Standard Life Investments’ global real estate fund will take on a greater weighting to direct property assets and will adopt a bespoke benchmark devised by Investment Property Databank (IPD).
The fund, which was set up in 2005 to invest in a combination of direct and listed real estate investments, is being restricted to holding 50-80% in the former, following a consultation with existing and prospective investors.
Previously, the £420m Select Property Fund, which is being rebranded as the Global Real Estate Fund, could allocate between 25% and 75%.
“It is intended this will deliver a more stable mix of assets, lower volatility in the fund’s price movements and the potential for a higher income yield,” the company stated.
Andrew Jackson, head of wholesale and listed real estate, at Standard Life Investments, told IP Real Estate that the consultation revealed that the hybrid nature of the fund often proved problematic for asset allocators that had separate direct and listed property silos.
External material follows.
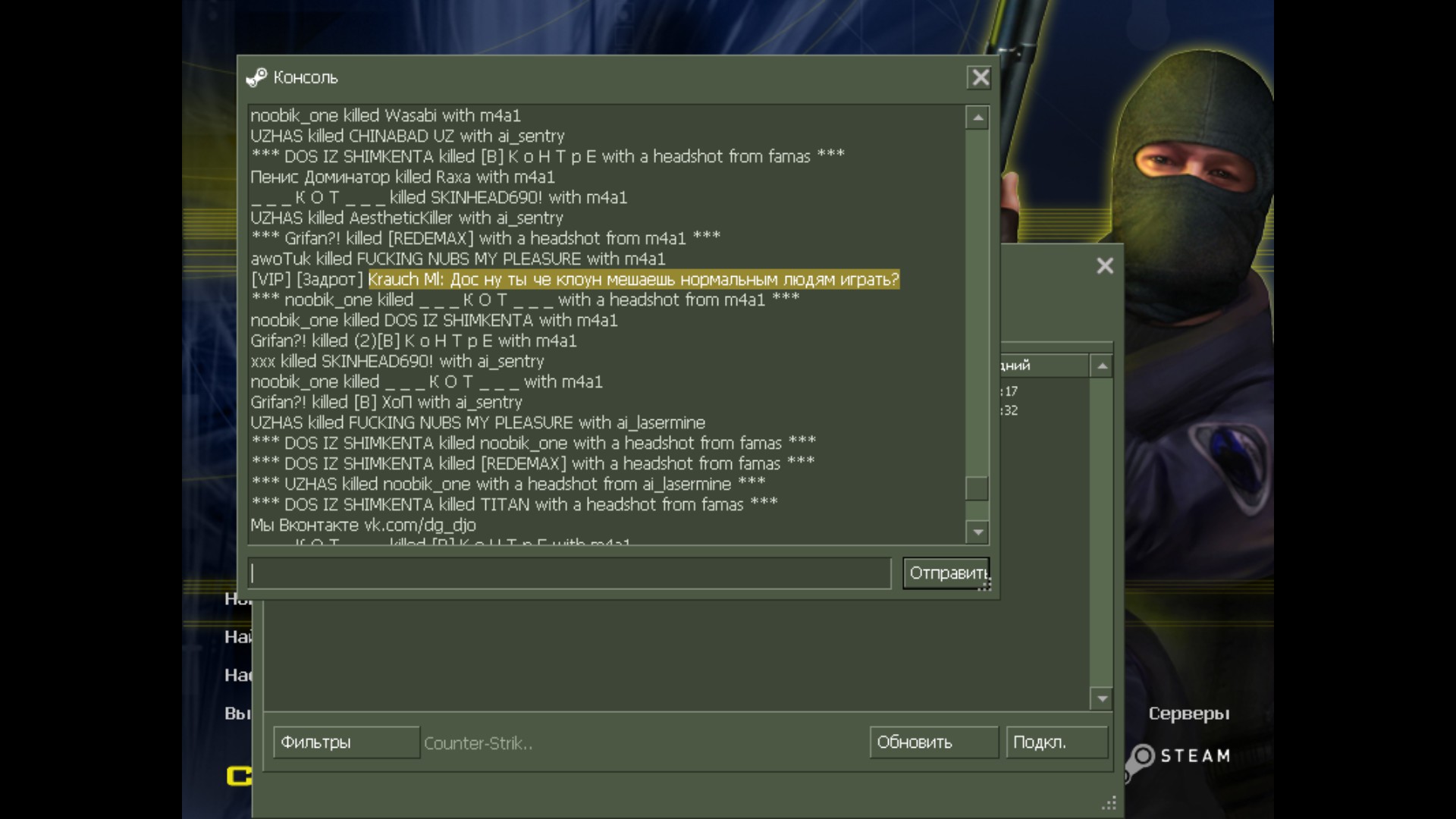Close the server browser window
This screenshot has height=819, width=1456.
click(1105, 265)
A more “persistent” weighting to direct real estate was seen as a solution.
The fund is also adopting a global benchmark – IPD Direct/MSCI World Real Estate Custom Index – that combines direct and listed property investments.
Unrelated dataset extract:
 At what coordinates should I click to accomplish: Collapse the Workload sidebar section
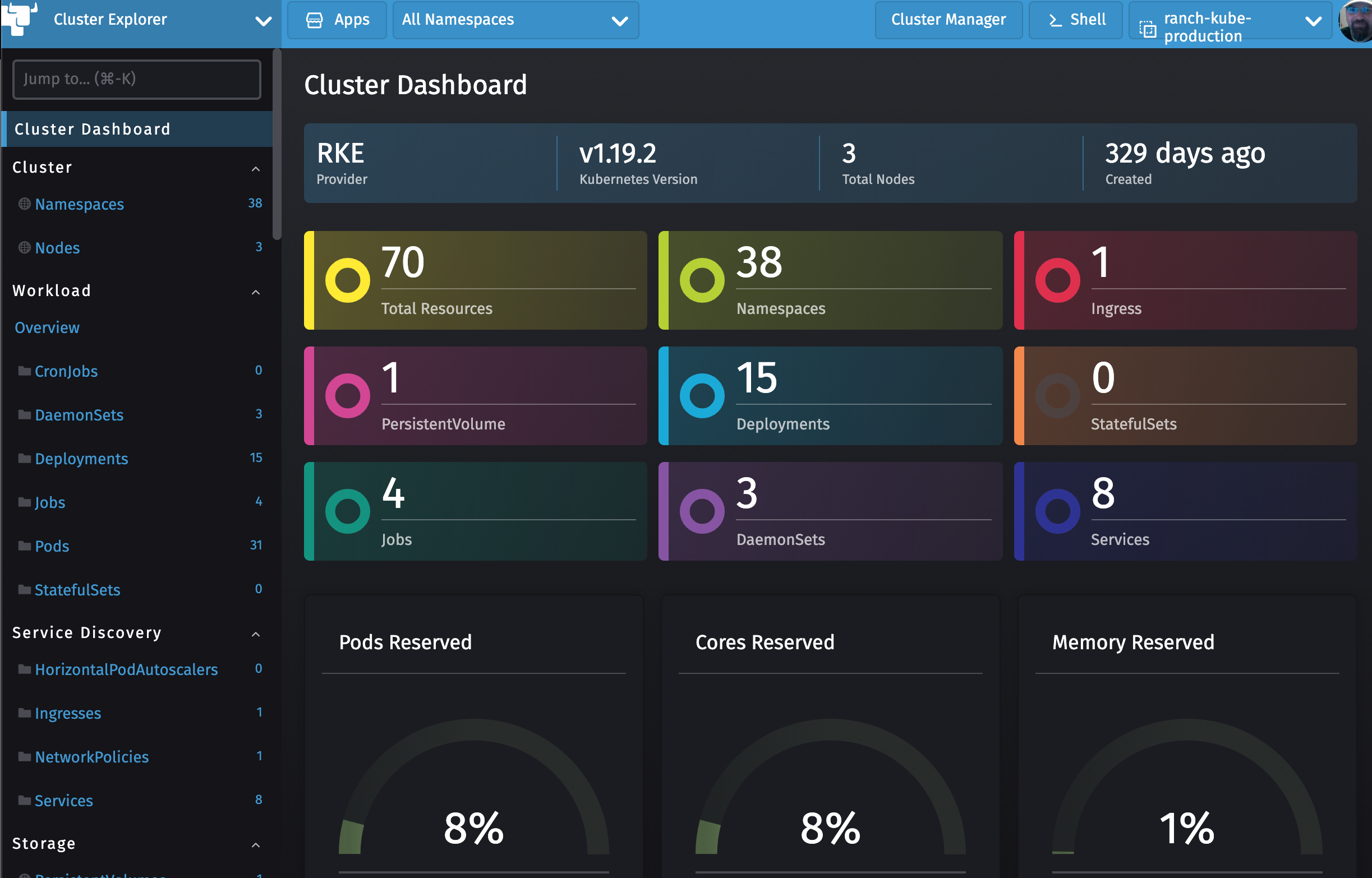[255, 292]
“Our research team have worked with IPD over the last number of months to establish a more representative market for the fund,” Jackson said.
It is a bespoke index but Jackson said he hoped it would become a global standard. “We would hope this wouldn’t just be bespoke to Standard Life Investments, that this benchmark – or a very similar benchmark – would be developed as we see a greater number of global real estate funds entering the market over the next few years,” he said.
Following its takeover by MSCI in 2011, IPD has been in a position to start combining its coverage of the direct property markets with its parent’s coverage of the public markets. IPD were unable to comment on the potential for the benchmark being made more widely available.
In October, Standard Life Investments will switch from using the IMA Property Sector benchmark for the fund, which it said was “increasingly populated” by funds that invested only in listed securities.
The fund made its first direct investment in Japan this month. It also sold a logistics portfolio in Poland to Blackstone in May.